__Source__
◇ ◇ ◇ ◇
Wednesday, October 25, 2017

Our Roots In The Caribbean, October 25, 2017

 
Family traditions counter alienation and confusion.
They help us define who we are;
they provide something steady, reliable and safe
in a confusing world.
~Susan Lieberman

Happy Birthday Mandi! Today is the birthday of Mandi Aquiningoc, daughter of Kerri Shepard Aquiningoc and granddaughter of my brother Gary Shepard. Mandi and her daughter Kambree are part of our family who live in the area around Weatherford, Texas. Mandi was born 25 years ago here in San Diego but has lived most of her life in Texas.

Best wishes to Mandi for a wonderful 25th Birthday. This first picture shows Mandi with her daughter Kambree.

Two More John Sheppards. In my last post, I introduced you to the oldest Shepard ancestors I had found, John Sheppard III and his wife Mary Ann Hudson Sheppard, whose lives reached back into the early 18th century. Mary Ann and John were originally from Maryland and were among our earliest Shepard ancestors who began the movement westward across the U.S.

You may be asking, What about John Sheppard II and John Sheppard I? Since there was a John Sheppard III, there must have been a II and a I, right? Indeed there was. Let me introduce to you John II and John I, who can now be added to our family tree.
◇ ◇ ◇ ◇
__Material__
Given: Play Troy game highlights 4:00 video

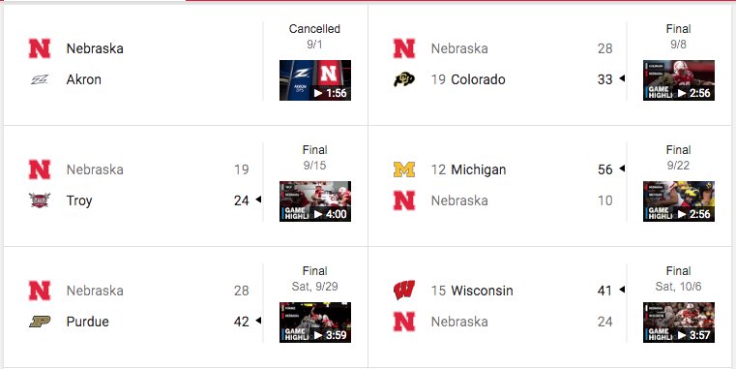Looking at the screenshot, I should pos(315,201).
◇ ◇ ◇ ◇
__Required work__
Extend the family history blog post above, picking up right after its last sentence.

__Result of this exercise__
6X Great Grandfather John Sheppard II was born in 1713. He died in 1741 at just 28 years old, according to the information attached to the cemetery listing for his son John Sheppard III. John II was married to a woman named Ann, whose maiden name is unknown. John II's father, who was John Sheppard I, was born in 1670, at St Michaels Parish, Barbados, and died in 1738. The wife of John I was Ann Sheppard (maiden name unknown) who was born in 1680.
 
Our Roots in the Caribbean. The "Passenger and Immigration Lists Index, 1500s-1900s" shows that John Sheppard I arrived in Maryland on a ship from the Caribbean Island of Barbados in 1726. This is one of the few details we have on the lives of our Sheppard ancestors from the 18th century.

The Caribbean was a common place from which European immigrants came to America in the 18th century. The "Passenger and Immigration List" on which John Sheppard I is found includes those who sailed to America for political, religious or economic reasons, or those who were deported for "Vagrancy, Roguery, or Non-Conformity," or those who were sold for labor in the new world across the Atlantic.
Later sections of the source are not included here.